Belakangan ada yang iri dengan Qiao dan memfitnahnya sebagai keturunan Khitan sekaligus orang yang bertanggung jawab atas kematian salah satu pemimpin geng pengemis. Qiao yang memang ragu dengan asal-usulnya itu memilih mundur dari kepemimpinan, tetapi dia membantah telah membunuh temannya sendiri. Untuk itu, dia berjanji akan membuktikan omongannya.
Dari sana drama dimulai. Upaya pengungkapan fitnah tersebut tidak semudah yang Qiao bayangkan. Apalagi, kedua orangtua angkatnya yang dia anggap bakal memberi pangkal jawaban, dia temukan tewas. Fitnah yang berbuah keterasingan dan ancaman pembunuhan mewarnai film ini.

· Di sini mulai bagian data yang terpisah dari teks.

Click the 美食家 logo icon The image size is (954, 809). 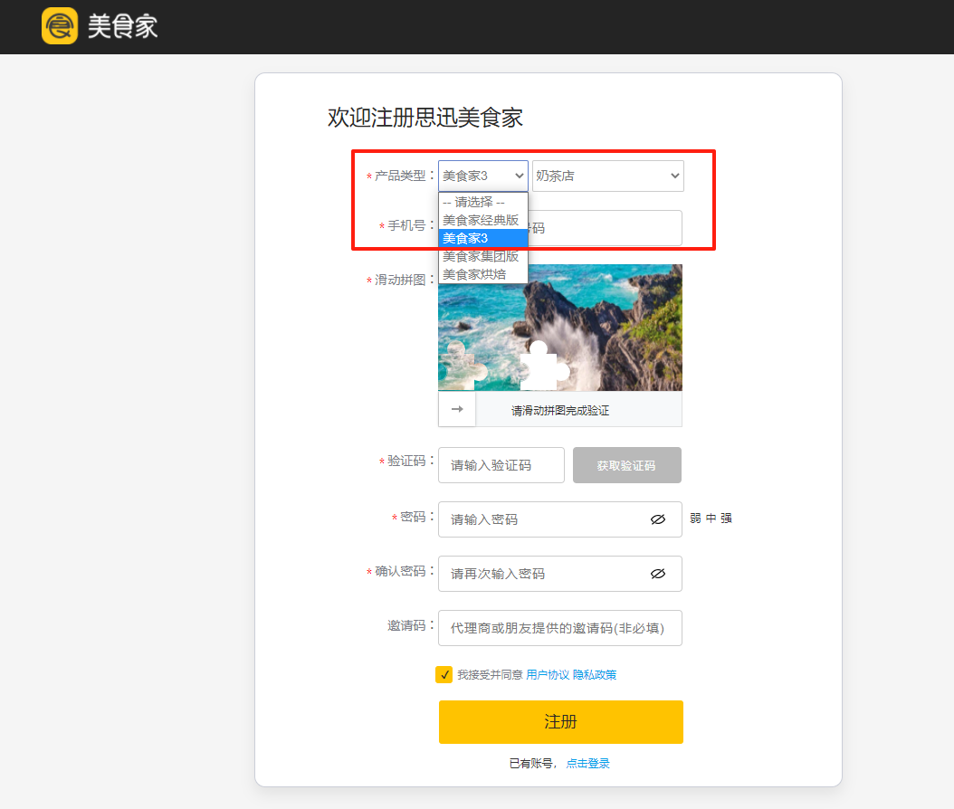pyautogui.click(x=60, y=26)
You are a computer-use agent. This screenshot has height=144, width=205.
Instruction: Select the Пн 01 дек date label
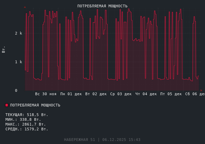[71, 94]
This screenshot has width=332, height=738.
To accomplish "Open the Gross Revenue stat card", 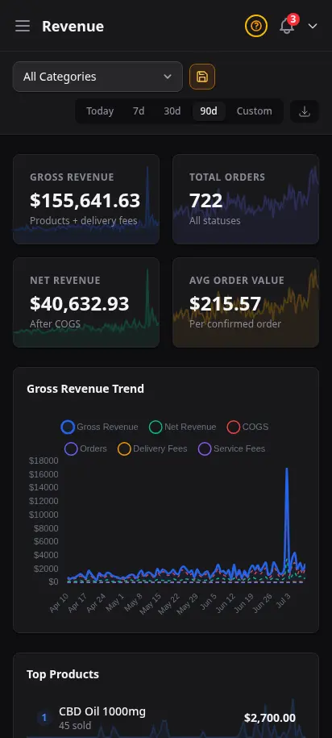I will [86, 199].
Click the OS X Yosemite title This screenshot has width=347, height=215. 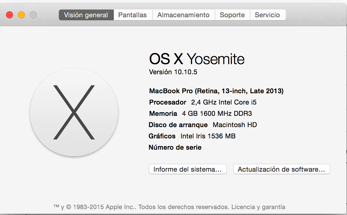click(x=197, y=59)
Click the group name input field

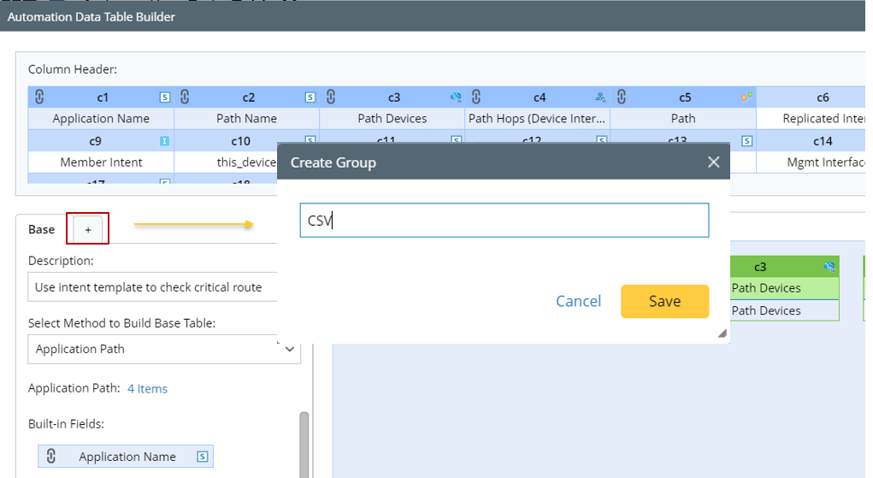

Di tengah-tengahnya, terselip kisah asmara antara Qiao dan Azhu (Chen Yuqi) yang bisa menjadi semacam jeda.
Dari sisi koreografi, film ini cukup menjanjikan. Adegan silat berikut efek-efek khususnya mampu menjadi pengobat bagi pencinta film laga. Film produksi Wishart ini mulai tayang di Indonesia pada 18 Januari 2023 menyambut Imlek.
Dari total 130 menit durasi film, sebagian besar berisi silat dengan koreografi yang memukau.
Baca juga: "Plan 75" Program Kematian untuk Manula
Anakronisme
Sepanjang film Sakra, setidaknya ada tiga adegan yang menggunakan lateks sebagai bahan wajah palsu untuk menyamar. Pertama ketika Azhu menyusup ke biara shaolin untuk mencuri naskah penting. Kedua, ketika Azhu menyamar untuk mencari informasi terkait fitnah yang merundung Qiao Feng. Ketiga, ketika Azhu menyamar sebagai ayahnya. Penyamaran itu begitu sempurna karena presisi dan identik dengan wajah aslinya.
Jika kita pernah menonton seri film Mission Impossible atau James Bond, lateks yang sama atau mirip kerap digunakan untuk menyamar demi mendapatkan informasi rahasia. Dalam dua seri film terakhir, hal itu wajar saja karena menggunakan setting abad ke-21 ketika teknologi demikian canggih. Bahkan, dalam Mission Impossible, wajah palsu tersebut dicetak menggunakan tiga dimensi sehingga presisi dan identik dengan wajah asli.
Yang menjadi masalah adalah ketika hal serupa dilakukan di zaman Dinasti Song yang Berjaya antara tahun 960 hingga 1279 Masehi. Bahkan pada masa itu lateks belum ditemukan. Lateks digunakan untuk industri pada tahun 1850-an. Lalu, sekitar 80 tahun kemudian baru digunakan pada industri film Hollywood untuk membuat wajah palsu dan membuat efek khusus.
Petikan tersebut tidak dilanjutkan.